La proposition de règlement doit maintenant être adoptée en séance plénière au Parlement lors de la session plénière de mai, avant d'atterrir sur la table des États membres.
Réactions:
« J'espère que lors de cette séance les eurodéputés qui pleuraient les victimes des minerais du sang évoquées par le docteur Mukwege (prix Sakharov 2015), qui lui-même soutenait publiquement la démarche obligatoire défendue par les socialistes, seront emprunts de la même humanité », a déclaré Maria Arena (S&D).

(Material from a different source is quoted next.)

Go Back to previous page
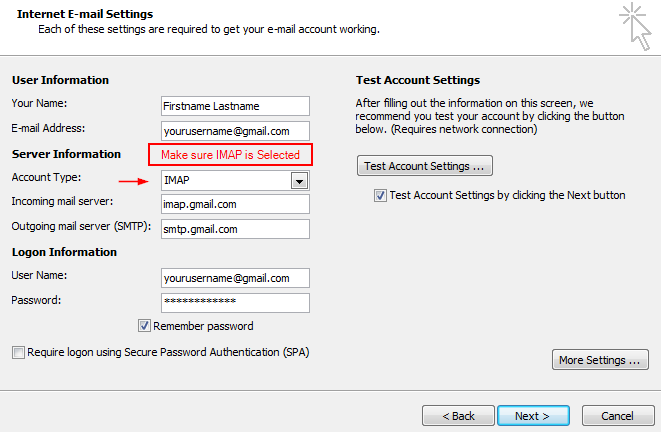The width and height of the screenshot is (661, 432). click(x=458, y=416)
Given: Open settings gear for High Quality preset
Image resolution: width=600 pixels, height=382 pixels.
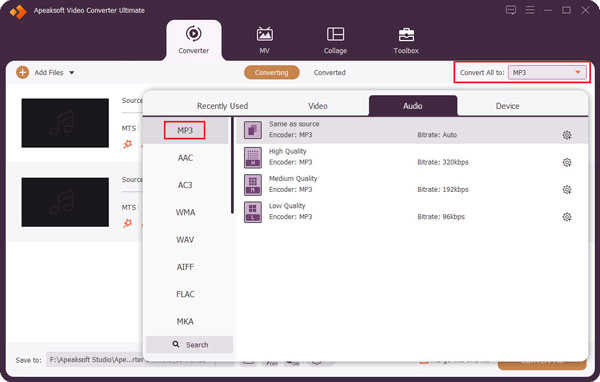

« Les fonderies et raffineries sont les premiers acteurs en contact direct avec ces minerais. Afin d'aboutir à un système efficace, elles auront l’obligation de mettre en place le devoir de diligence pour garantir que l'importation des quatre types de minerais ne provienne pas de zones de conflit ou à haut risque et ne permette pas le financement de groupes armés », ont déclaré les eurodéputés français PPE Tokia Saïfi et Franck Proust.
« Le texte encourage également les autres importateurs et les entreprises ayant recours à ces minerais à exercer leur devoir de diligence avec la possibilité d’obtenir un label qui fournira davantage d'informations aux consommateurs européens et participera à la mise en place d'un approvisionnement responsable», ont-ils ajouté.
Ils ont indiqué que « le compromis obtenu sur ce texte correspond à une approche progressive et réaliste tout en s'inscrivant dans le cadre de la politique étrangère et de coopération de développement de l’UE ».
« Une révision du règlement est également prévue deux ans après son entrée en vigueur puis tous les trois ans afin de pouvoir poursuivre progressivement les discussions sur le caractère obligatoire du devoir de diligence et d’étudier les possibilités de l’étendre à d’autres acteurs ou ressources », ont conclu les eurodéputés.
«C'est notre responsabilité de doter l'Europe de moyens efficaces pour lutter réellement contre l’exploitation des mineraisalimentant les conflits armés », a déclaré Marielle de Sarnez, porte-parole de l'ADLE pour ce règlement à l'issue du vote.
« Ce vote est désastreux pour l’Union européenne car rien ne garantit que les produits commercialisés dans l’UE et dont la fabrication repose sur des minerais soient sans lien avec un certain nombre de conflits » a déclaré Yannick Jadot, vice-Président de la commission du Commerce international.
« Cela ne concerne que 19 raffineries et fonderies européennes qui ne représentent que 5% du marché. Il ne sera donc pas compliqué pour une entreprise de s’approvisionner ailleurs pour contourner la mesure et commercialiser en toute liberté des produits issus des minerais des conflits », a expliqué Arnaud Zacharie, secrétaire général du CNCD-11.11.11.
« C’est une occasion manquée : seul un mécanisme contraignant de certification s’appliquant à tout la chaîne de production permettrait de mettre fin à la commercialisation des minerais des conflits », a-t-il déploré.